Gaza : premier bilan

Pendant que la population palestinienne continue de s’approvisionner en Égypte, le Hamas fait la démonstration qu’il est politiquement incontournable.

Denis Sieffert  et  Marine Raté  • 31 janvier 2008 abonné·es

S’il est encore trop tôt pour tirer un bilan économique et humain des récents événements de Gaza, le bilan politique, lui, est évident. La tentative d’asphyxie de tout un peuple par le blocus est vouée à l’échec. Ce n’est pas seulement le mur de Rafah ­ qui sépare la bande de Gaza de l’Égypte ­ qui a explosé, c’est la stratégie internationale d’isolement du Hamas.

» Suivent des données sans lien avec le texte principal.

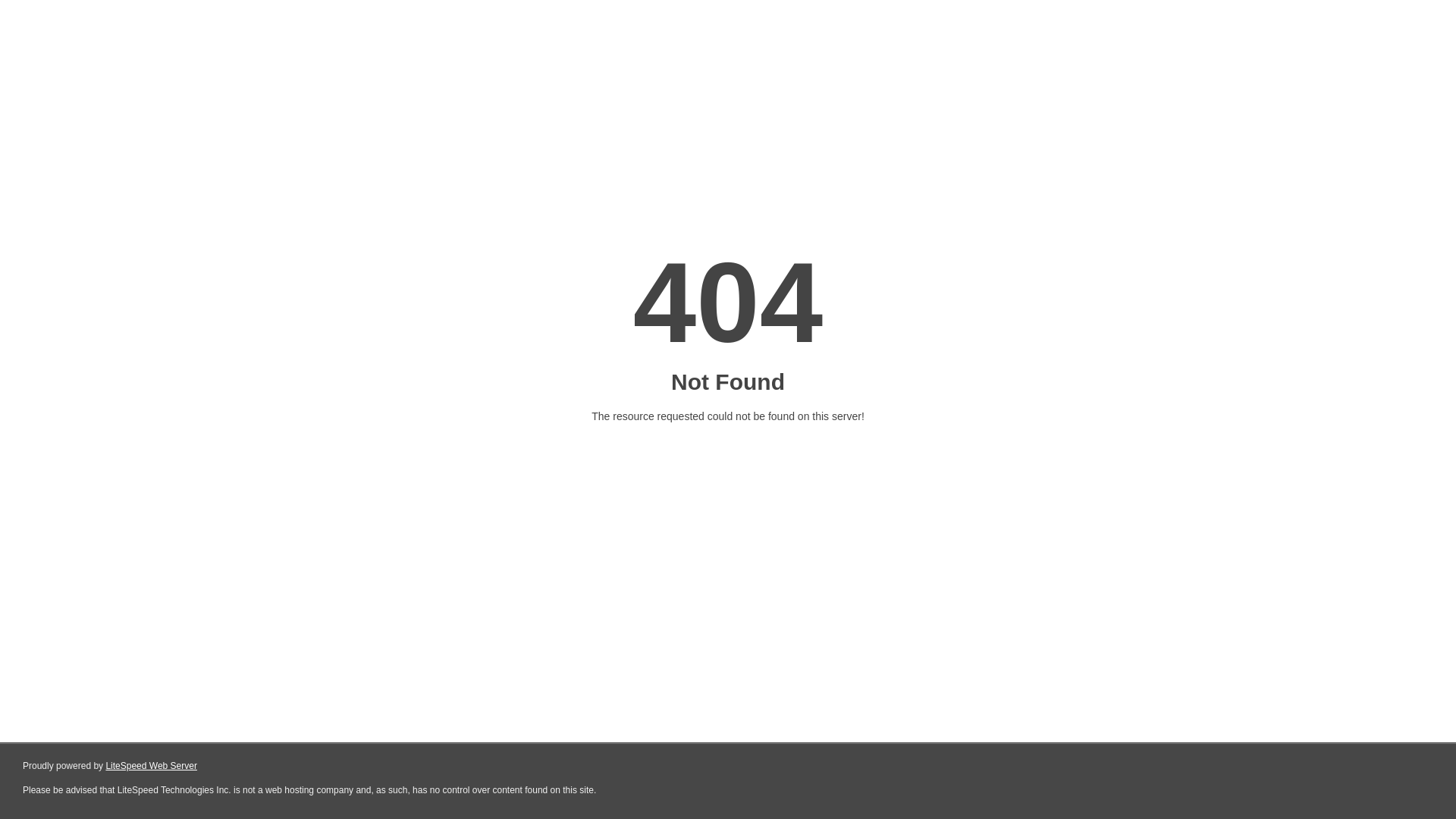
LiteSpeed Web Server Element type: text (151, 765)
Given the description of an element on the screen output the (x, y) to click on. 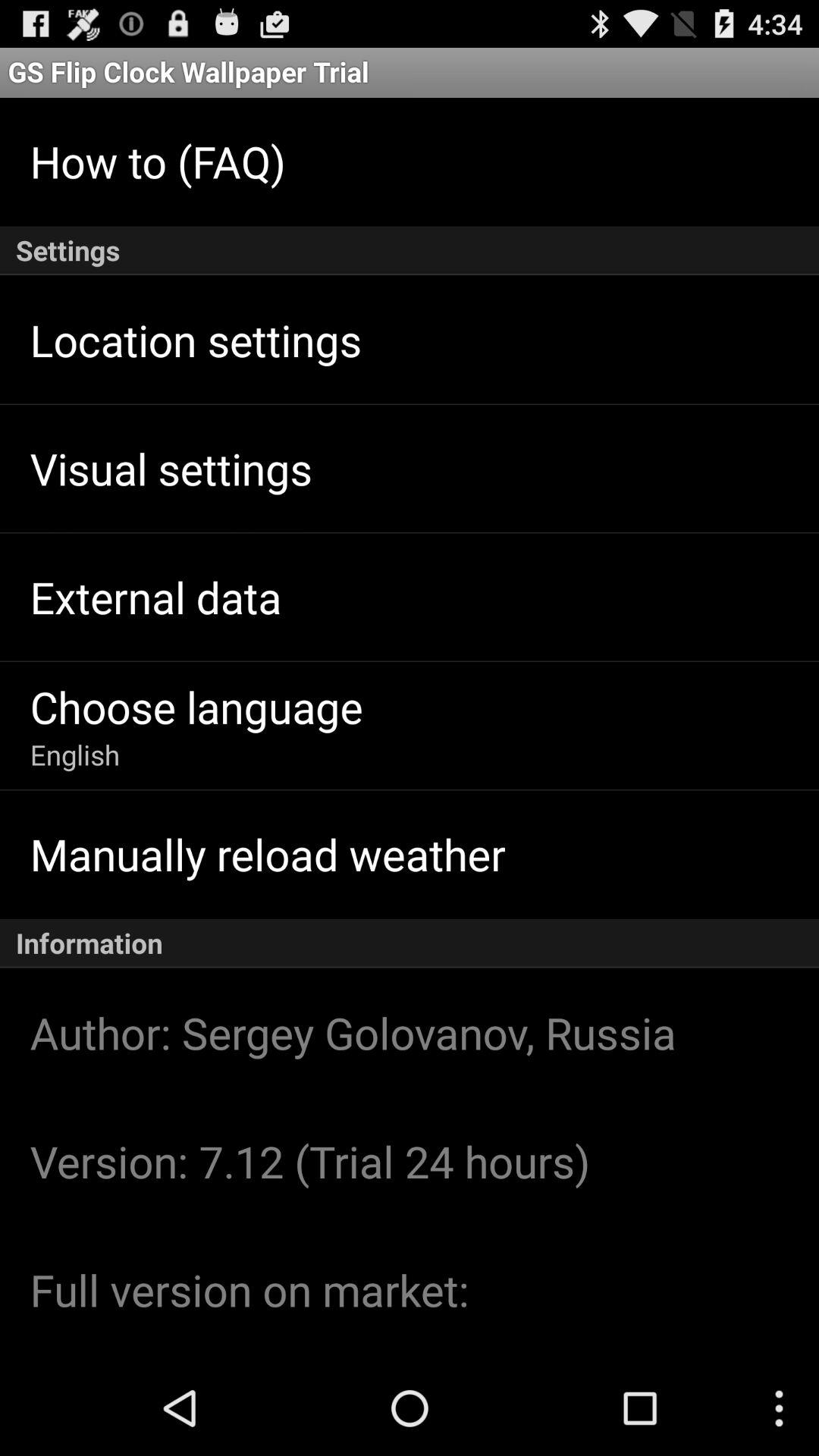
scroll to location settings app (195, 339)
Given the description of an element on the screen output the (x, y) to click on. 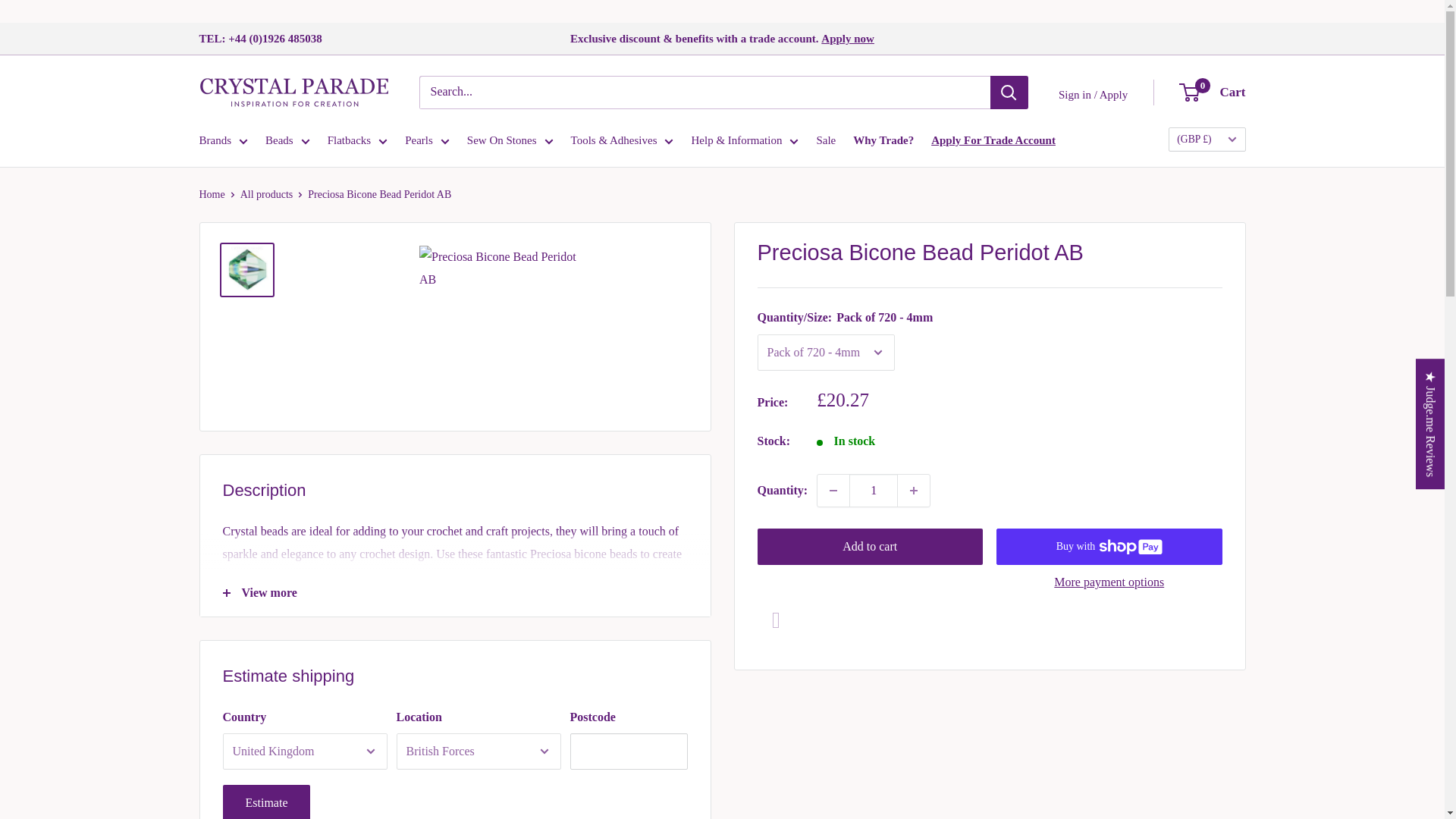
1 (873, 490)
Apply now (848, 38)
Decrease quantity by 1 (832, 490)
Increase quantity by 1 (914, 490)
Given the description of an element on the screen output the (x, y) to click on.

L’échec politique, qui est d’abord celui d’Israël, est aussi celui de l’Autorité palestinienne, dans leur volonté, hélas conjointe, de boycotter le mouvement islamiste et de prendre en otage une population qui a voté pour lui. Rien ne se fera sans le mouvement qui a remporté les élections de janvier 2006, qu’il plaise ou non. C’est aussi l’échec d’un discours qui vise à faire croire que le Hamas serait la cause du conflit, ou que les roquettes tirées par des activistes sur le territoire israélien seraient le principal obstacle à un règlement.

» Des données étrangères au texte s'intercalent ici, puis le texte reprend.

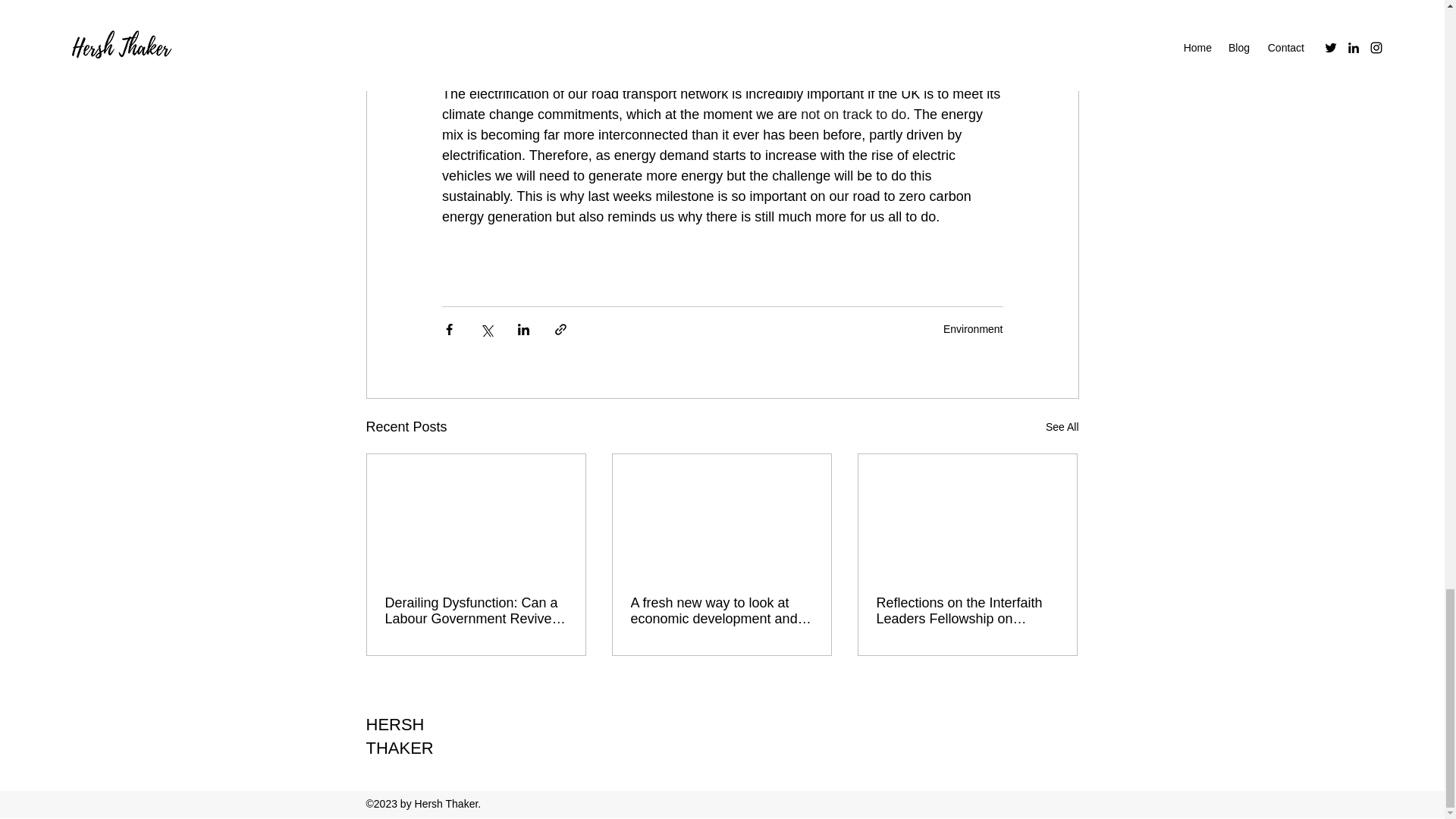
HERSH THAKER (398, 735)
Environment (973, 328)
not on track to do (852, 114)
See All (1061, 427)
Given the description of an element on the screen output the (x, y) to click on. 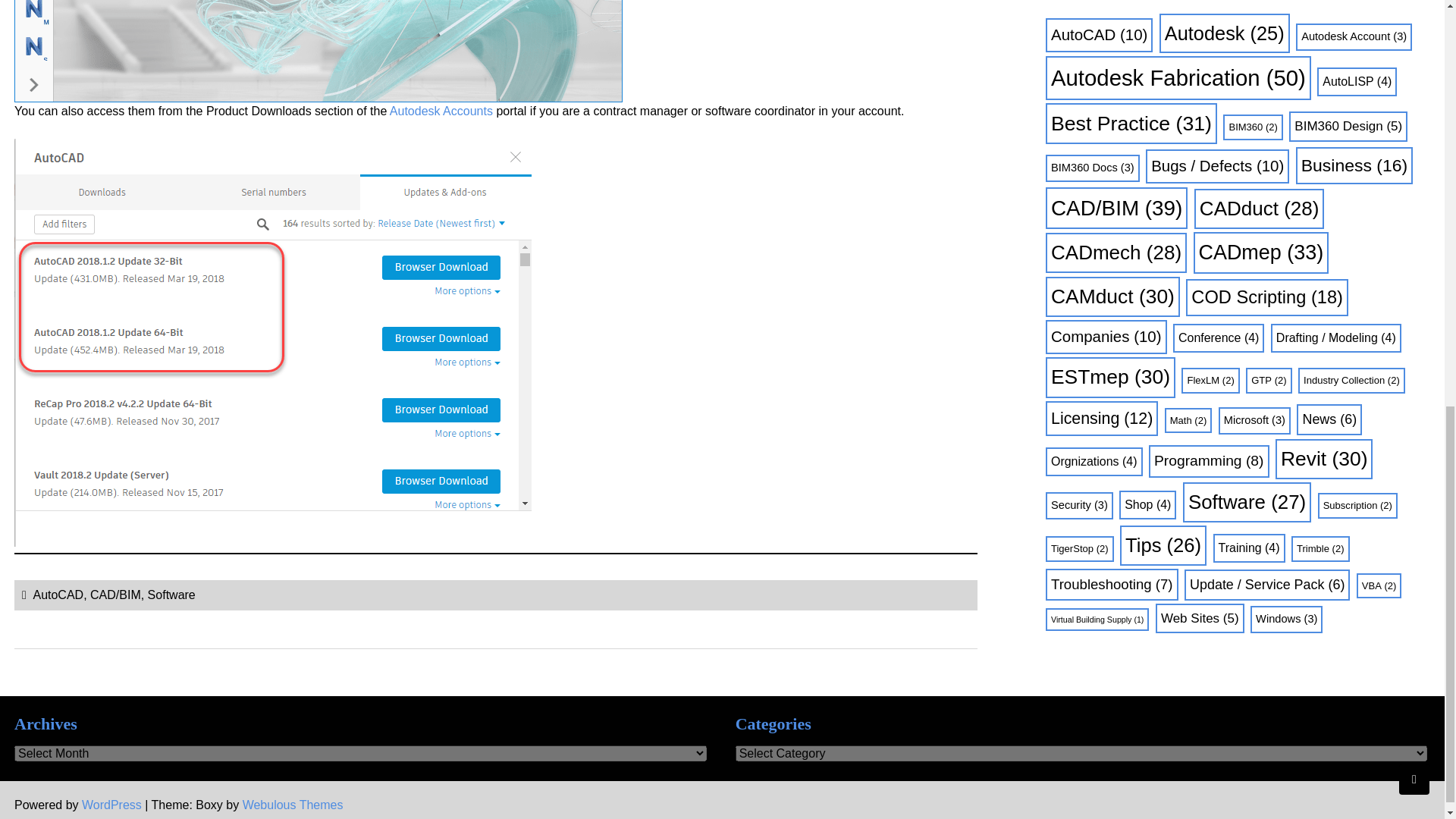
Software (171, 594)
Autodesk Accounts (441, 110)
AutoCAD (57, 594)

Sur le terrain, on y voyait plus clair, lundi, sur la stratégie du Caire. À la fois sommée par Israël de refermer ses frontières et désireuse d’éviter une répression que la population n’accepterait pas, l’Égypte s’est efforcée d’assécher l’approvisionnement d’El-Arich et de la partie égyptienne de Rafah. Les autorités espèrent ainsi limiter l’afflux des Palestiniens de la bande de Gaza, victimes depuis le 17 janvier du blocus israélien. La police égyptienne a commencé à bloquer des dizaines de camions qui faisaient la navette entre Rafah et El-Arich, à 45 km à l’ouest de la frontière. Najah Abou Nasser, 44 ans, mère de 9 enfants, venue de Jabalia, au nord de la bande de Gaza, constatait : « Nous sommes venus pour rien, les magasins sont fermés, et les Égyptiens nous traitent mal. » Mais un autre Gazaoui, Saïd Kilani, affirmait : « Nous resterons ici tant que nous ne serons pas réapprovisionnés. »

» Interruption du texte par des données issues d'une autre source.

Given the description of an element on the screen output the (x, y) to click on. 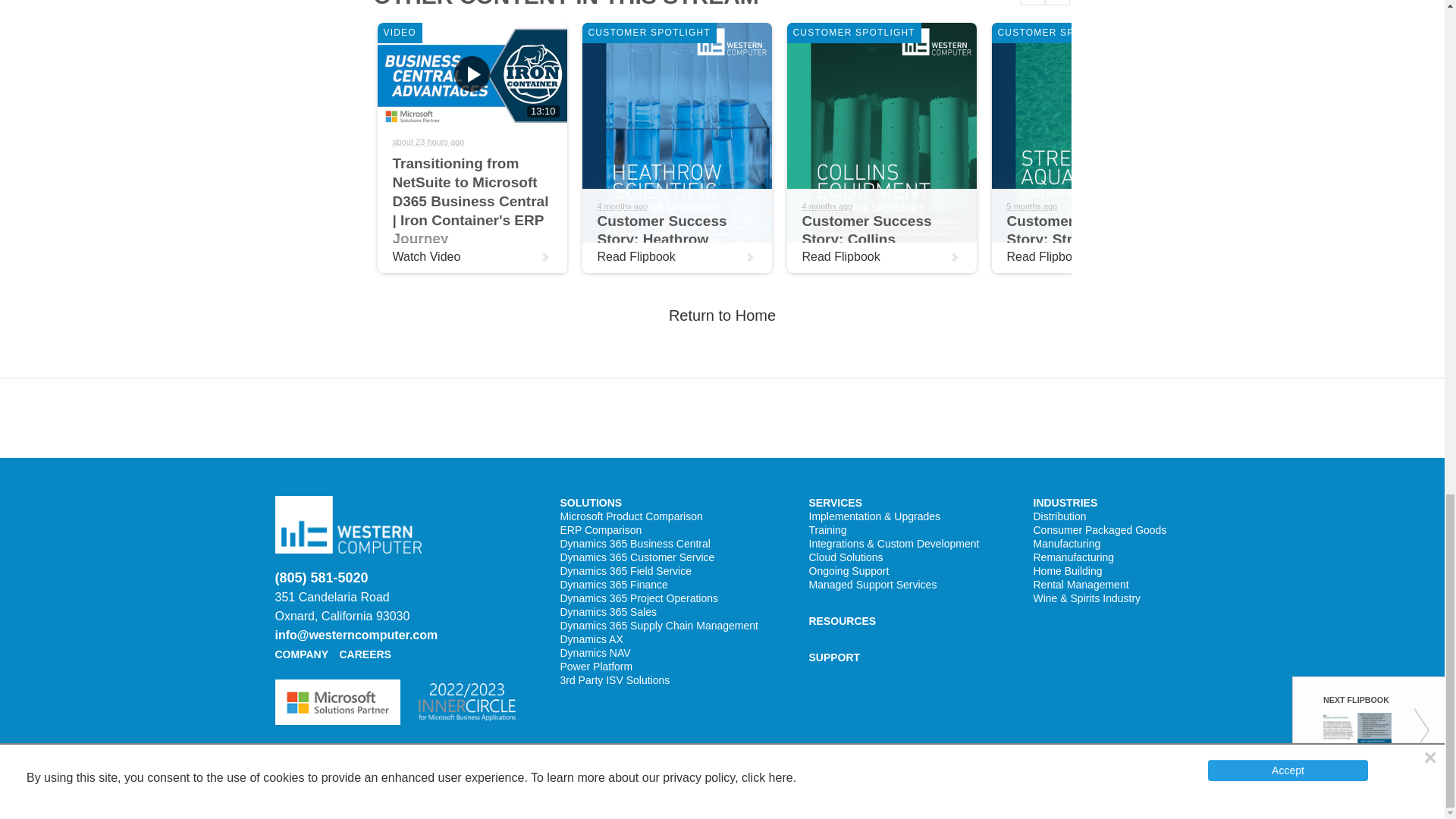
2024-03-25T12:56:16 (827, 205)
2024-02-15T13:46:21 (1032, 205)
2024-07-16T14:53:55 (428, 141)
2024-04-02T11:17:08 (621, 205)
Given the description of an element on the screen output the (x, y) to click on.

Tous les véhicules qui repartaient lundi vers le territoire palestinien étaient encore chargés de bétail, de riz, de bois ou de produits alimentaires, alors que d’autres continuaient d’arriver par vagues successives. « Sans l’accord du Hamas, qui a réussi un joli coup en faisant sauter le mur, l’Égypte ne peut pas reverrouiller sa frontière » , estimait Ezzedine Choukri-Fishere, directeur de projet au Centre de réflexion international Crisis Group. Dimanche, le ministre égyptien des Affaires étrangères, Ahmed Aboul Gheit, avait annoncé : « L’Égypte prendra toutes les mesures appropriées pour contrôler dès que possible la frontière avec la bande de Gaza » , mais sans préciser ni les moyens, ni les délais. Pour Ezzedine Choukri-Fishere, le meilleur moyen est l’option diplomatique.

L’Égypte a invité séparément le président palestinien, Mahmoud Abbas, et les responsables du Hamas pour trouver un arrangement. Mahmoud Abbas souhaite reprendre le contrôle des points de passage de Gaza, sans la participation du Hamas. Hypothèse que le Hamas, évidemment, rejette.

De son côté, le chef du Hamas, Khaled Mechaal, qui vit en exil à Damas, est arrivé dimanche à Ryad pour s’entretenir avec le chef de la diplomatie saoudienne, le prince Saoud Al-Fayçal. L’Arabie Saoudite avait déjà joué un rôle important en février, lors d’un accord de partage du pouvoir entre le Hamas et le Fatah. Mais c’était avant les affrontements du mois de juin et la rupture entre le Hamas et le Fatah. Chacun est bien conscient, dans le monde arabe, que la solution passe par un retour au dialogue entre les factions palestiniennes. Et, plus largement, par une reconnaissance internationale du Hamas. Israël et les États-Unis s’y refusent. L’Union européenne ne montre, comme d’habitude, aucune capacité d’autonomie politique. Reste le président de l’Autorité palestinienne, qui a choisi la voie du boycott dictée par Israël. Quelle contrepartie peut-il espérer de cette stratégie ? La colonisation qui se poursuit en Cisjordanie après la réunion d’Annapolis du mois de novembre, et ce malgré les déclarations de George W. Bush, montre qu’il n’a rien à attendre d’une intransigeance qui l’isole de son peuple et divise les Palestiniens.